Jim Roskind on C ambiguity

# From:         Jim Roskind x5570 - view profile
# Date:         Tues, Jan 14 1992 4:23 pm
# Email:                j...@florida.HQ.Ileaf.COM (Jim Roskind x5570)
# Groups:               comp.compilers
#
# show options
#
# Reply to Author | Forward | Print | View Thread | Show original | Report Abuse | Find messages by this author
#
# >   From: hje...@cs.cmu.edu (Mark Hjelm)
# >   Organization: School of Computer Science, Carnegie Mellon
#
# >   I have a parser, written using Yacc and Lex, for ANSI C.  The grammar is
# >   taken pretty much verbatim from the standard.  The scanner uses the symbol
# >   table to decide whether to return "identifier" or "typedef name" as the
# >   token type for an identifier.  How do I KNOW that there are no situations
# >   which, due to parser lookahead, would cause the scanner to return an
# >   incorrect token type for an identifier (i.e.  return "identifier", even
# >   though the identifier was just/will be made into a "typedef name")?  Is
# >   there a general answer to this question for other parsing strategies
# >   (possibly with other amounts of lookahead) and other grammars (languages)?
#
# This is an excellent and interesting question, and pulled out a very
# nice line of responses.  My answers are:
#
#         1) I have no "general method" of proving correctness.
#         2) In this case, correctness can be proved.
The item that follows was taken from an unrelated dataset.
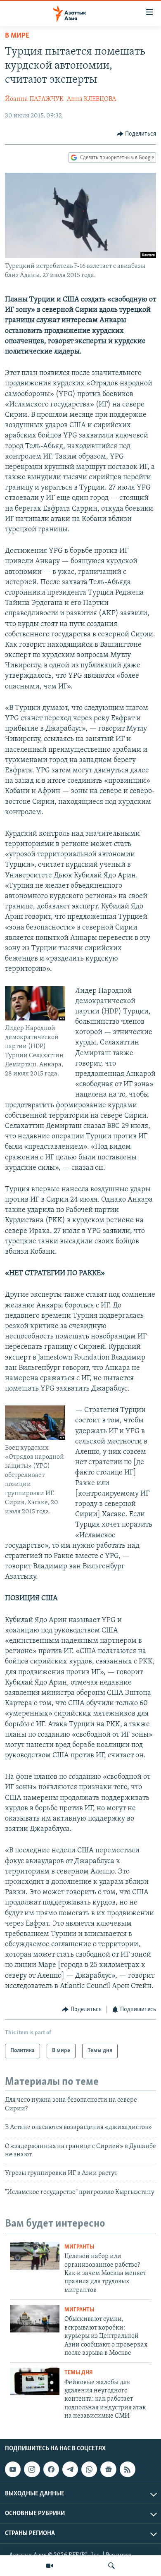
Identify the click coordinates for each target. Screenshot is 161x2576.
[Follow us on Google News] (108, 2470)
#         3) If your grammar came from the standard, the proof will
# identify an error in your grammar.
#         4) A correct grammar exists, and I distribute it for free.
#
# For folks that can't figure out why there is so much discussion about this
# problem, consider the code fragment:
#
#         T(*b)[4];
#
# Notice how the meaning is very different depending on whether T is a
# typedef-name, or an identifier (and hopefully a function in this case).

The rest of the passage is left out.